The Memory Quilt

Symbolism, Imagery, Allegory

Faced with a closet full of Sophie's clothes, Corinna has to make a decision: donate them, throw them away, or get her craft on. When she takes a sewing class her eighth grade year, she's got no time for boring old aprons—girlfriend dives right in and makes a quilt. No pressure, everybody else dabbling in home economics.

Granted, it's not easy to cut up her mother's stuff. "Actually cutting the fabric is incredibly hard," Corinna says of slicing into Sophie's silk scarf, "but not because I'm holding the scissors wrong. Slicing through her clothes […] it's almost like cutting a person's skin" (23.30). Just as Sophie's body was transformed into ashes that now sit on the mantel, her clothing is transformed into a symbol of her body—and while this makes cutting difficult, it also creates something Corinna can keep with her for life.

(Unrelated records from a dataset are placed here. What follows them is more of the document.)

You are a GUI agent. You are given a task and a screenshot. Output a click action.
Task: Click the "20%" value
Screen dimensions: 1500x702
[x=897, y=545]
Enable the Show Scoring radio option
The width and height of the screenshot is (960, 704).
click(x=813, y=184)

Making the quilt is a way of acknowledging Sophie at school, where Corinna has previously spent all her time trying not to cry. Showing everyone else that her mom existed is a kind of therapy, especially in a class in which Billy Bradley says, "[…] what are you doing with all those rags? […] Can't you afford any new material?" (26.4-6). Billy's an idiot, obviously, but by using Sophie's clothes for her project, Corinna's bucking the unspoken junior-high rule that you must be just like everyone else to be normal—Corinna is being fully herself instead.

Additionally, in making the quilt Corinna's channeling Sophie's love of crafts, making this blanket a way of honoring her on a number of levels as she stitches her memories together into a patchwork that makes some sort of sense.